On some level. It has influenced my thinking about who I am, who I want to be when I grow up, what I am attached to.
So the press release saying you're leaving talks about a career in government relations and organizational consulting.
[Laughs] What am I gonna say, work at the food court? They asked what jazzes me, what do I like the most? And I can tell you, government affairs, lobbying, organizing, I love it. I am inclined toward it, and I am good at it. Marketing, community affairs, advertising, all that stuff-that's the one spot I have the gay gene.
Will you ever run for office?
I would be a great candidate, but thinking about running for 18 months of my life made me feel exhausted. It does not mean I'll never run. It just means I could not find a way through those obstacles at this time.
Critics say CAP has become elitist and gone far from its roots.
That's wrong. If we served 1,700 people last year, the demographic is pretty darn grass-roots. It's not 1,700 white gay guys in the West Hills. People see an A+ advisory board that operates like a business, and people have this perception that all we care about is money.
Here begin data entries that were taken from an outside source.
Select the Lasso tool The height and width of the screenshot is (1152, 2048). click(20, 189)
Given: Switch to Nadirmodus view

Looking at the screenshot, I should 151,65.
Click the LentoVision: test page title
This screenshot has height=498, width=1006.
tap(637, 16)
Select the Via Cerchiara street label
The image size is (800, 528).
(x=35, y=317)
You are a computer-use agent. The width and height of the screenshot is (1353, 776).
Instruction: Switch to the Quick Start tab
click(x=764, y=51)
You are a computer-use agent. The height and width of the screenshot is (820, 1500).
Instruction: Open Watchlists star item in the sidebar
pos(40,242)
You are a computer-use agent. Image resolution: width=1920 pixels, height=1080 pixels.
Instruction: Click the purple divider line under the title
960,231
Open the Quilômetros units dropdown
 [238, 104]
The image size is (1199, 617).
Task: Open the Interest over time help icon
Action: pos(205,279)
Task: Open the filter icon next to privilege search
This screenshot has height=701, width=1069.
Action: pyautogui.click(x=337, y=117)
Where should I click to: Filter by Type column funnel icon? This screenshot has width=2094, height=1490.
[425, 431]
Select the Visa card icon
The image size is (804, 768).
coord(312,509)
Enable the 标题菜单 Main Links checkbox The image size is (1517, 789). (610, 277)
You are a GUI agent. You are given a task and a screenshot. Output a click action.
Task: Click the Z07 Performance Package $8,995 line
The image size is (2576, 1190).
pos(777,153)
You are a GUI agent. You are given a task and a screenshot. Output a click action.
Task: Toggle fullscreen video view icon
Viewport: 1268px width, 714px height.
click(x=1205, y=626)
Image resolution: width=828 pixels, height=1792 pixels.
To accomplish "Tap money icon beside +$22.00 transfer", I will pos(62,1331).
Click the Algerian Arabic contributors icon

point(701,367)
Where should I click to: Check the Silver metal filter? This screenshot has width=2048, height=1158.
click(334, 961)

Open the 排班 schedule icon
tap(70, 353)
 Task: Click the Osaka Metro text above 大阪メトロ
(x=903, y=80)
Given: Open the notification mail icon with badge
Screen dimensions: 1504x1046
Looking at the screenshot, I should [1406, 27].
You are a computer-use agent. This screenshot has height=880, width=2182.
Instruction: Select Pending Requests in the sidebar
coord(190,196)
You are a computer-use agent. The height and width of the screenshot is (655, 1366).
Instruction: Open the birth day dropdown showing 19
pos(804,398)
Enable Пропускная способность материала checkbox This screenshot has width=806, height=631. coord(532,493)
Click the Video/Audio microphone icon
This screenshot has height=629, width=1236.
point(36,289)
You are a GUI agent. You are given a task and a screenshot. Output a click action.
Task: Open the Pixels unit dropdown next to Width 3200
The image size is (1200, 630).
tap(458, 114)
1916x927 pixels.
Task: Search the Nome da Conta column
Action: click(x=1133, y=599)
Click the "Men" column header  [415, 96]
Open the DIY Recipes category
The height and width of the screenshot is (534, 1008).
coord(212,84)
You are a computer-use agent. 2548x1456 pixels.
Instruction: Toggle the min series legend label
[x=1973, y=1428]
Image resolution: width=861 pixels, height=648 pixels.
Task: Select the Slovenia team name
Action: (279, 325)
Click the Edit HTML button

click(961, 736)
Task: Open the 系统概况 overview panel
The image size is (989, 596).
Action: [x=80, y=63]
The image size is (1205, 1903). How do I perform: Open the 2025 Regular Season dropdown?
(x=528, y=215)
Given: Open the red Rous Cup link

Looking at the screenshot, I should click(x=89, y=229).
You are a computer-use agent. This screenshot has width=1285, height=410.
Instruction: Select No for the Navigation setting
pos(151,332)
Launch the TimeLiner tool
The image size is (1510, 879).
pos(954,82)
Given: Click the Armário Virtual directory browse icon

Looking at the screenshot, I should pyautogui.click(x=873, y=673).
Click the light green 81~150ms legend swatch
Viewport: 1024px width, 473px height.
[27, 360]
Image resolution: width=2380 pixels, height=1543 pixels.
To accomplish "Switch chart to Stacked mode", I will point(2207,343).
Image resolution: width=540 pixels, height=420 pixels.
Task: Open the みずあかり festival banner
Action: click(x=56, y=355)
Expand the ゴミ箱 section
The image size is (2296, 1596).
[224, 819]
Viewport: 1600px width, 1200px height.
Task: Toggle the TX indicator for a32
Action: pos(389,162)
If there's controversy over my tenure, it is loudest in a segment of the gay community that feels like we have so professionalized the organization, pursued mainstream corporate dollars and marketed heavily to women and people of color, that we left them in silence.
But didn't you make common cause with some people of color who believe gays are immoral and even campaigned for Measure 36?
There are people who say that's the perfect example of me being a sellout. In my younger days, I probably would have felt the same way. I was so self-righteous that I had a mental litmus test that you needed to pass. That was stupid.
What scares you about the future of the AIDS fight?
I'm concerned when I look at syphilis rates going up for gay men. That's an extraordinarily sobering fact. Then you look at crystal meth and you look at websites specifically devoted to barebacking and it's a perfect storm brewing.
Bruner and his partner, Kevin Hendrick, moved here from Texas seven years ago. They live in Northeast Portland with their two dogs Tobias, a 7-year-old Australian shepherd mix, and Dionne, a 13-year-old Dachshund.